Short story collection by Jeffrey Archer

First edition, published by Macmillan

And Thereby Hangs a Tale (ISBN 9780230531451) is British author Jeffrey Archer's sixth collection of short stories. It was published in 2010, and ten of the fifteen stories are based on tales Archer gathered on travels over the previous six years or so. The other five stories are claimed to derive from his own imagination.

The title comes from Shakespeare's As You Like It. The book had a special launch in Mumbai, India in May 2010. A Bollywood film adaptation of the story Caste-Off has been proposed.

==Reception==
The Independent said that "the majority of the stories told to him seem to concern cons and money, and the ones he made up flash their outcomes on huge neon signs from the outset", and DNA complained that "His train of thought is almost predictable, and not many of the stories linger in your head after you’re done reading them."

The Calcutta Telegraph, reviewing the book because one of the stories is set in India, concluded that "Highbrows will turn up their noses at this book. Not quite Maupassant or Chekhov they will grumble. The loss is theirs because the stories, like Archer’s previous ones, are a delight", and Daily Times was equally positive, calling it "an ingenious short book, which is both smart and sassy and thoroughly satisfying."

==Contents==
1. "Stuck On You" *
2. "The Queen's Birthday Telegram" *
3. "High Heels" *
4. "Blind Date"
5. "Where There's a Will" *
6. "Double-Cross" *
7. "'I Will Survive'" *
8. "A Good Eye"
9. "Members Only" *
10. "The Undiplomatic Diplomat" *
11. "The Luck of the Irish" *
12. "Politically Correct"
13. "Better the Devil You Know"
14. "No Room at the Inn"
15. "Caste-Off" *

- * Based on true incidents

==Synopses==
- Stuck on You tells the story of how a young man is conned by a rich young woman into stealing a diamond ring as an engagement ring and fleeing off to run into another victim of hers after the robbery is successfully carried out.
- The Queen's Birthday Telegram tells the story of an old couple who celebrate their Centenary birthday and how the husband finds out that his wife is older than he is and had celebrated her Centenary before him.
- The Undiplomatic Diplomat allegedly based on truth, is about an eccentric genius with an encyclopedic memory and high-profile ancestry who fails in his diplomatic postings but thrives as the chief archivist to the Foreign and Commonwealth Office.

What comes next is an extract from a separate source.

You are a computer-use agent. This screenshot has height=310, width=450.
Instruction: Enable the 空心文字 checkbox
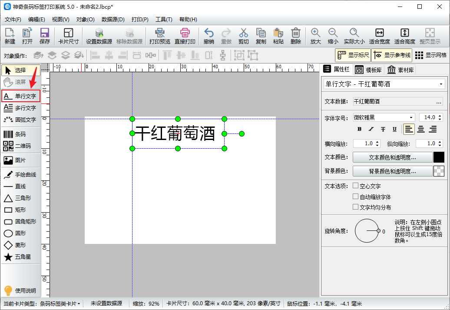356,186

On retirement, and determined to have achieved something memorable in his career, he sets about exploiting an ancient legal technicality which would win an island (possibly Rockall) for the Crown and gain himself recognition worthy of his forefathers.
- Politically Correct has the reader in suspense until the end believing one set of tenants to clearly be terrorists. The protagonist in his investigations is in for a shock and a lesson in prejudice.
- Caste-Off is a story based in the Indian capital New Delhi; how the lead characters Jamwal and Nisha fall in love while waiting for a traffic light to turn green and how Jamwal's parents don't let him marry Nisha because she belongs to a different caste.